取り組む問題
1) 胎内の低栄養と高血圧・糖尿病についての文章を読み、次の問いに答えよ。
(a) ネフロンは何の最小単位と説明されているか。
(b) 子の血圧が強い相関を示すのは、父親と母親のどちらの血圧か。
(c) 母親が妊娠中高血圧症である場合、胎盤機能はどうなるとされているか。
2) 次の各文が胎内の低栄養と高血圧・糖尿病についての文章の内容と合うかどうかを判断し、はい・いいえで答えよ。判断の根拠となる文中の語句をそのまま引用すること。
(a) 胎内で低栄養状態になると、β細胞数の少ない膵臓の低体重児が生まれる。
(b) 本態性高血圧症は遺伝しないことが知られている。
(c) β細胞が減少した状態に過剰負荷がかかると、細胞数は回復に向かう。

文書の抜粋

これは胎内で低栄養状態になると、ネフロン数(腎機能の最小単位)の少ない腎臓やβ細胞数の少ない膵臓の低体重児が生まれます。出生後、一転して過剰栄養や食塩を取りすぎると、年齢とともに徐々に血圧が上昇したり、成人に達して後、高血圧症や2型糖尿病が発症するという仮設です。
エネルギーを最大限に利用しなければならなかった時代から、文明化によって膵β細胞に対する過剰刺激が加わるようになると、高インスリン血症やインスリン抵抗性が発現し、最終的にはβ細胞が枯渇し糖尿病になるという理論です。
β細胞が減少した状態に、過剰負荷がかかるとますます細胞数が減少し、ついには糖尿病になるという悪循環過程が生じます。
胎児として前代と同様の低栄養環境に曝された結果としてネフロン数やβ細胞数の減少という節約型の発現形質Thrifty
phenotypeを獲得し、出生後には食塩負荷、過剰栄養に曝されるため、高血圧や糖尿病になるという考え方です。
メタボリックシンドロームではなく、small baby
syndromeと呼ぶべきだという提案もあります。
本態性高血圧症は遺伝することが知られていますが、一般に、子の血圧は父親よりも母親の血圧と強い相関を示します。母親が妊娠中高血圧症であれば胎盤機能が低下し、胎児の発育が障害される傾向にあります。このように考えると、高血圧素因がX染色体に一部リンクしている可能性のほかに、母親を通じて高血圧が発現形質を伝達させている機序も考慮する必要があります。

演習データ
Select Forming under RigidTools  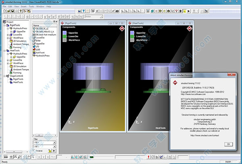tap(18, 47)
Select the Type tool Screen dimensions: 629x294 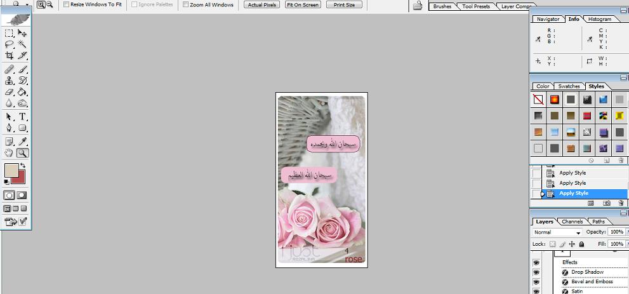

* * *

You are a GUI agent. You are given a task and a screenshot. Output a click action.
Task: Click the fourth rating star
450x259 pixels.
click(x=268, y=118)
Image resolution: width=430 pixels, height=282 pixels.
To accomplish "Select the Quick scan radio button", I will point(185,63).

課題別の解答
1)
(a) 腎機能
(b) 母親
(c) 低下する

2)
(a) はい。「ネフロン数(腎機能の最小単位)の少ない腎臓やβ細胞数の少ない膵臓の低体重児が生まれます」
(b) いいえ。「本態性高血圧症は遺伝することが知られています」
(c) いいえ。「過剰負荷がかかるとますます細胞数が減少し」